Almost 50 years to the day (50 years and one day), Hamas launched a surprise attack on Israel last October.
That's point number 1 on the chart.
And with that attack on Israel, suddenly there was risk that retaliation could devolve into direct confrontation with Iran, and ultimately a global war. It was a global war flashpoint.
Where does capital tend to flow in times of heightened risk? U.S. Treasuries (bond prices up, yields down).
In this case, it went the opposite way.
Over seven days, the 10-year yield went UP 50 basis points, crossing the 5% threshold. It fell only when the Fed relented and signaled the end of the tightening cycle, because a 5% 10-year yield had tightened financial conditions — unwelcomed by the Fed.
How did other markets respond to the attack in October? Gold went up 11% in ten days. The S&P 500 went down 5%, before bottoming on the Fed signal. Oil went up 10% and then down 10%.
Let's look at point number 2 on the chart. It's April.
What happened in April?
Escalation. Israel conducted an airstrike on the Iranian consulate in Syria killing the leader of the Iranian Revolutionary Guard.

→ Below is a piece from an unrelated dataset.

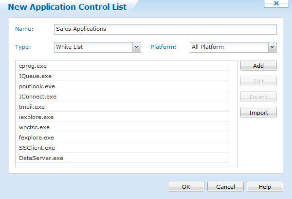Highlight SSClient.exe in the list

pyautogui.click(x=122, y=148)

Stocks fell 6% in fourteen days. Gold went to new record highs, up 9% in ten days. Oil went up, then down. Once again, the 10-year yield went UP, not down — from 4.19% to 4.73% in nineteen days.
Fast forward to today, and we have another sharp move higher in yields, of a magnitude similar to these two periods we discussed above. And we have escalation again — which may, at this point, become a full-blown war between Israel and Iran.
Gold is up almost 6% in eight days. But stocks haven't done much. And oil, the first move has been down.
So, given the discussion above, why would U.S. Treasury yields move higher if the risk of global war was heightened — and at a time when global capital should be flowing into the relative safety of U.S. Treasuries (demand that would put downward pressure on yields)?
Why higher? In a wartime scenario, there would be no global government fiscal restraint – quite the opposite.